Can you update the data below by replacing every "Screen dimensions" with "Screen size" and leaving everything else unchanged?

Provided information
--- --- ---
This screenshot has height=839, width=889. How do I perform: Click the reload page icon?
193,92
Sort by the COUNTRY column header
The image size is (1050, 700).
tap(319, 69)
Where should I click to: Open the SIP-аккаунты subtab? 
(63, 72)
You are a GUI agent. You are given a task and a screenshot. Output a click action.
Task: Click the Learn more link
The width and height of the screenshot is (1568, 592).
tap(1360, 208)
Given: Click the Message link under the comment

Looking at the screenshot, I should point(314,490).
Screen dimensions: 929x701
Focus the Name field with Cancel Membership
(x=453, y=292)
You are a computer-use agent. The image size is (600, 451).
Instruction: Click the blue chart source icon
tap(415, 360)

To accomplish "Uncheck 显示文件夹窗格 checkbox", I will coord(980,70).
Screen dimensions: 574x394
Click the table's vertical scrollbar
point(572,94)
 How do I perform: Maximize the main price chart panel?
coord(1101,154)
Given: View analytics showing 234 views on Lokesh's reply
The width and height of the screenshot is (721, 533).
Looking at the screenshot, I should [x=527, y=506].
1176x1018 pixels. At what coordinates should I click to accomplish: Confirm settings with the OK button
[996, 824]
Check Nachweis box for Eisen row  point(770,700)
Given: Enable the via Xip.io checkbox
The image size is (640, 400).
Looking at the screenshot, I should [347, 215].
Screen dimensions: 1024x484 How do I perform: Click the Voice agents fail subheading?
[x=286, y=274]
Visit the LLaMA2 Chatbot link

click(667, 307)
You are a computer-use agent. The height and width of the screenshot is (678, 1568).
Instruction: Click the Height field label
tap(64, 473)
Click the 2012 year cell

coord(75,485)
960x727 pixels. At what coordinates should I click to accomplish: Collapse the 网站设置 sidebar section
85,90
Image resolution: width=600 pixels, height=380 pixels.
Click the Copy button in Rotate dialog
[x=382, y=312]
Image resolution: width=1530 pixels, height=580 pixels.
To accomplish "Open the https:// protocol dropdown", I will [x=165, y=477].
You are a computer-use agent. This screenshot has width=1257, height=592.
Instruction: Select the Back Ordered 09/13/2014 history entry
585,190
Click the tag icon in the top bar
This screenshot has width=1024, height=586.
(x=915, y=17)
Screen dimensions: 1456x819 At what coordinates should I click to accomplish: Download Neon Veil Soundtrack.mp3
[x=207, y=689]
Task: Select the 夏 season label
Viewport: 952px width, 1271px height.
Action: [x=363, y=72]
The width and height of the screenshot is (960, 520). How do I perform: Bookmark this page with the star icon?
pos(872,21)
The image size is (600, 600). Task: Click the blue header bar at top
--- --- ---
Full response
This screenshot has height=839, width=889. How do I perform: Click the reload page icon?
193,92
Sort by the COUNTRY column header
The image size is (1050, 700).
tap(319, 69)
Where should I click to: Open the SIP-аккаунты subtab? 
(63, 72)
You are a GUI agent. You are given a task and a screenshot. Output a click action.
Task: Click the Learn more link
The width and height of the screenshot is (1568, 592).
tap(1360, 208)
Given: Click the Message link under the comment

Looking at the screenshot, I should point(314,490).
Screen size: 929x701
Focus the Name field with Cancel Membership
(x=453, y=292)
You are a computer-use agent. The image size is (600, 451).
Instruction: Click the blue chart source icon
tap(415, 360)

To accomplish "Uncheck 显示文件夹窗格 checkbox", I will coord(980,70).
Screen size: 574x394
Click the table's vertical scrollbar
point(572,94)
 How do I perform: Maximize the main price chart panel?
coord(1101,154)
Given: View analytics showing 234 views on Lokesh's reply
The width and height of the screenshot is (721, 533).
Looking at the screenshot, I should [x=527, y=506].
1176x1018 pixels. At what coordinates should I click to accomplish: Confirm settings with the OK button
[996, 824]
Check Nachweis box for Eisen row  point(770,700)
Given: Enable the via Xip.io checkbox
The image size is (640, 400).
Looking at the screenshot, I should [347, 215].
Screen size: 1024x484 How do I perform: Click the Voice agents fail subheading?
[x=286, y=274]
Visit the LLaMA2 Chatbot link

click(667, 307)
You are a computer-use agent. The height and width of the screenshot is (678, 1568).
Instruction: Click the Height field label
tap(64, 473)
Click the 2012 year cell

coord(75,485)
960x727 pixels. At what coordinates should I click to accomplish: Collapse the 网站设置 sidebar section
85,90
Image resolution: width=600 pixels, height=380 pixels.
Click the Copy button in Rotate dialog
[x=382, y=312]
Image resolution: width=1530 pixels, height=580 pixels.
To accomplish "Open the https:// protocol dropdown", I will [x=165, y=477].
You are a computer-use agent. This screenshot has width=1257, height=592.
Instruction: Select the Back Ordered 09/13/2014 history entry
585,190
Click the tag icon in the top bar
This screenshot has width=1024, height=586.
(x=915, y=17)
Screen size: 1456x819 At what coordinates should I click to accomplish: Download Neon Veil Soundtrack.mp3
[x=207, y=689]
Task: Select the 夏 season label
Viewport: 952px width, 1271px height.
Action: [x=363, y=72]
The width and height of the screenshot is (960, 520). How do I perform: Bookmark this page with the star icon?
pos(872,21)
The image size is (600, 600). Task: Click the blue header bar at top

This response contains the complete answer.